Data extracted from a collection:
-=-=-
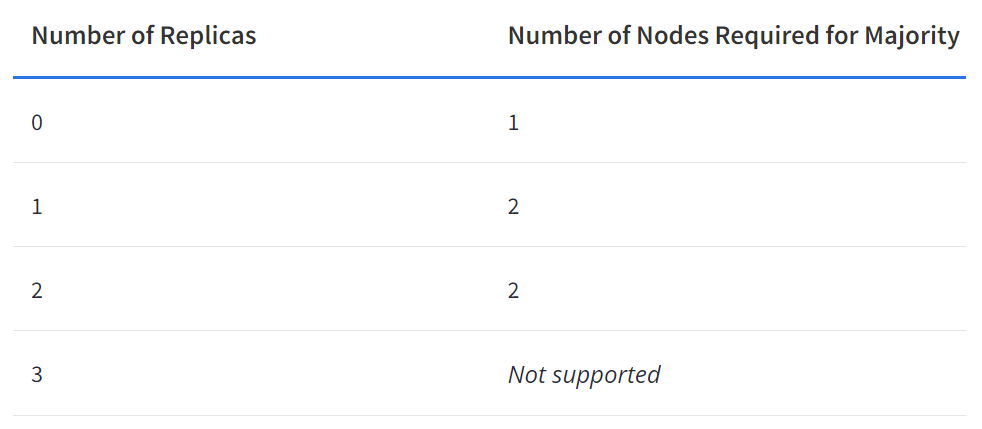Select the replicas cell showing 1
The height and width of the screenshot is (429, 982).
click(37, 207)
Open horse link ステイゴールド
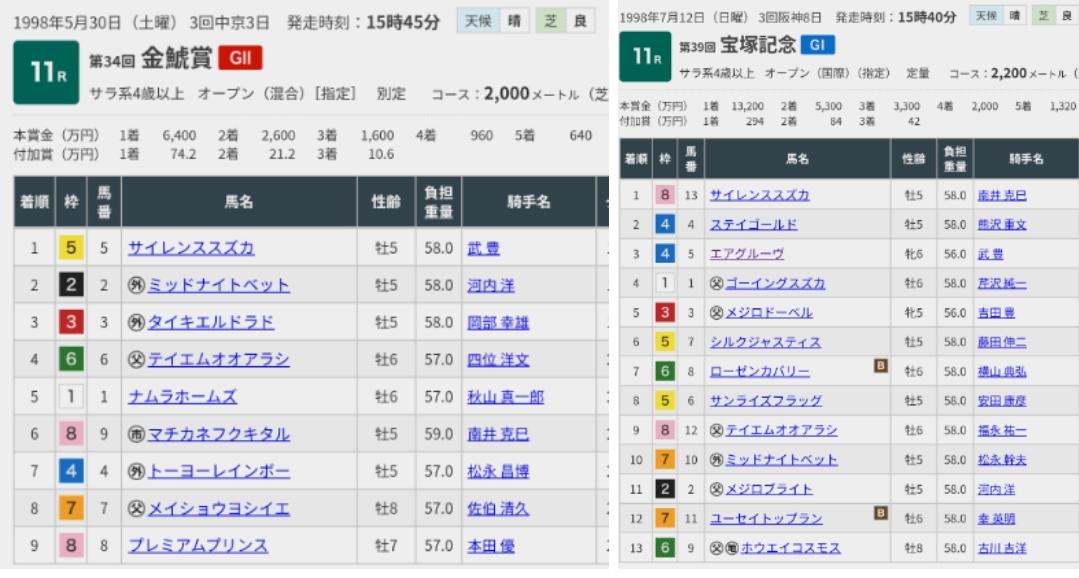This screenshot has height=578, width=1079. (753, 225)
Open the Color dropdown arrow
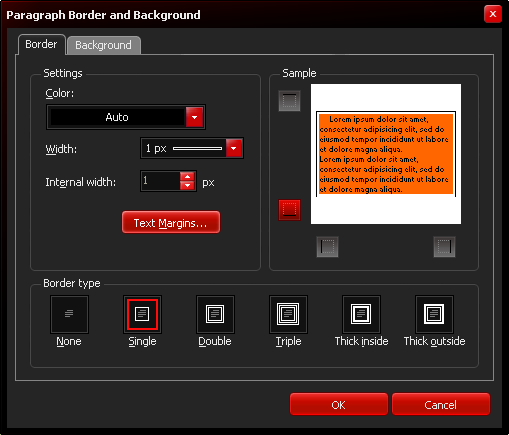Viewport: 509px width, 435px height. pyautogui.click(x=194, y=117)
-=-=-
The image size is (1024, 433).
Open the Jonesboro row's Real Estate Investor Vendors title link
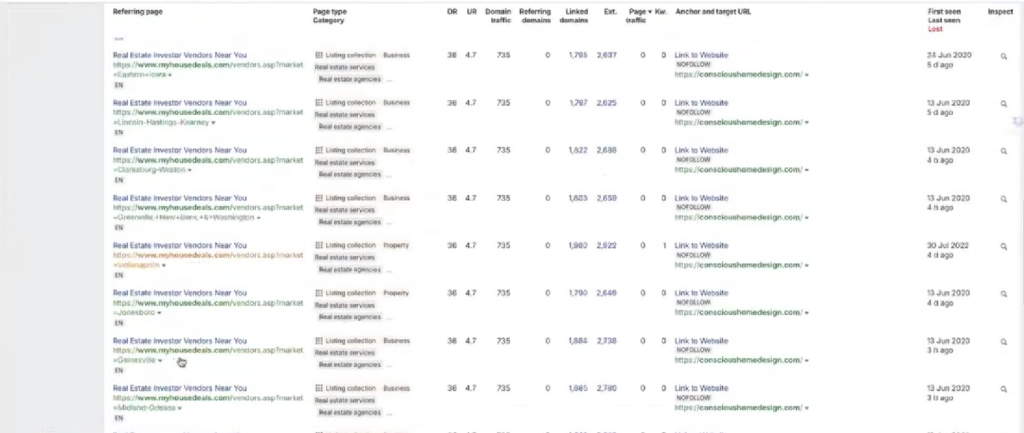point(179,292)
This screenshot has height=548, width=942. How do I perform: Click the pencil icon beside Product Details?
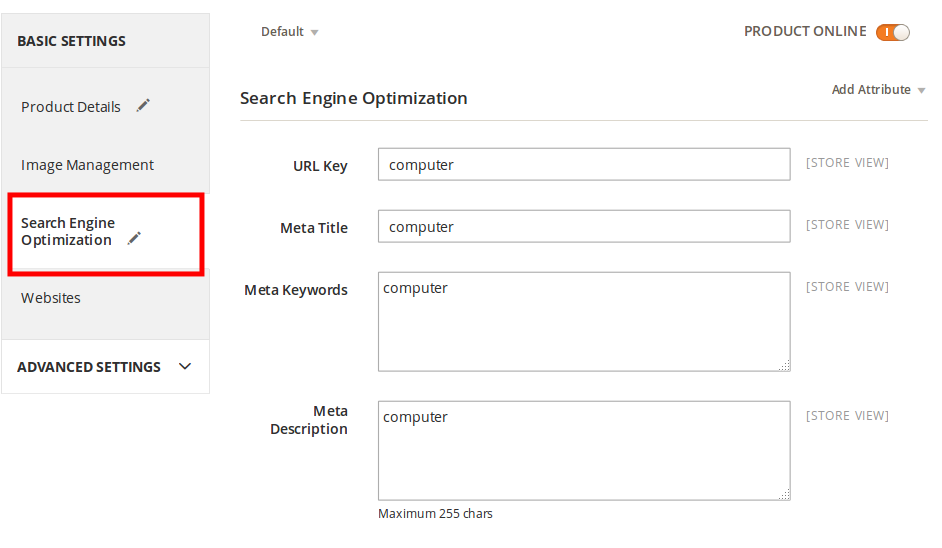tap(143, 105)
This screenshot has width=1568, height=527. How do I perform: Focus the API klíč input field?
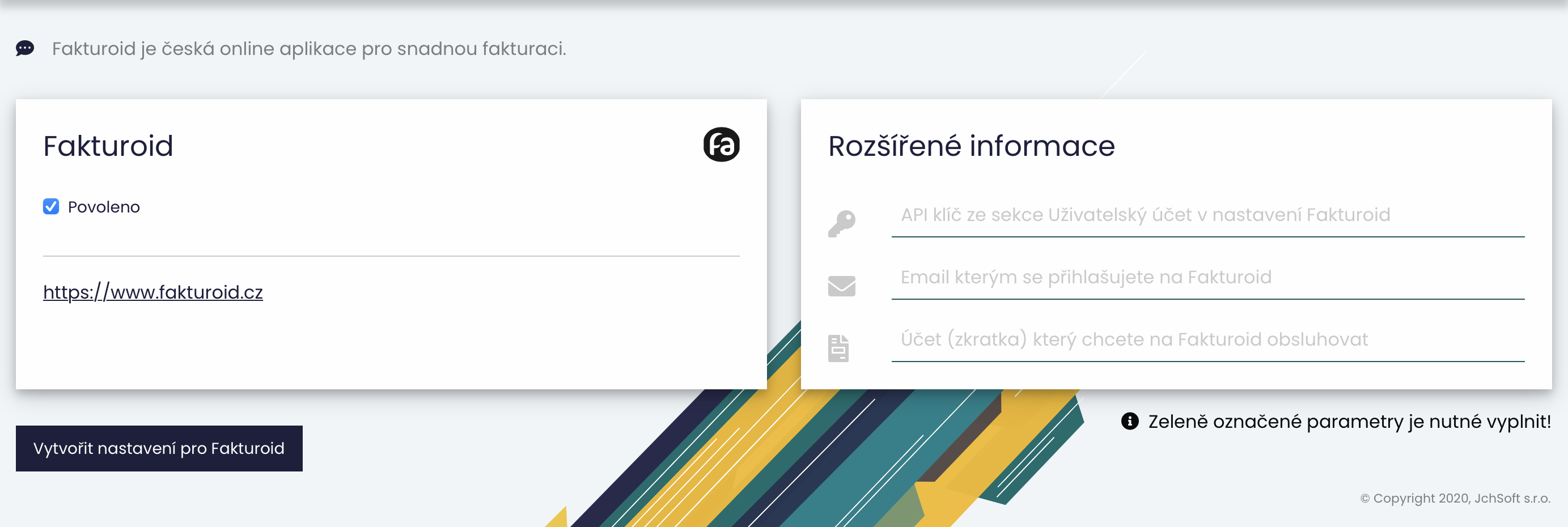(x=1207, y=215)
-=-=-
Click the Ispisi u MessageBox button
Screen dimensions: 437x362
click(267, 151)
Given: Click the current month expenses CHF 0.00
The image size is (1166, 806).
-=-=-
▶ _PROBLEM REQUIREMENTS_: Please report only the number of lines above that include "size".

▶ _TASK OUTPUT_: 2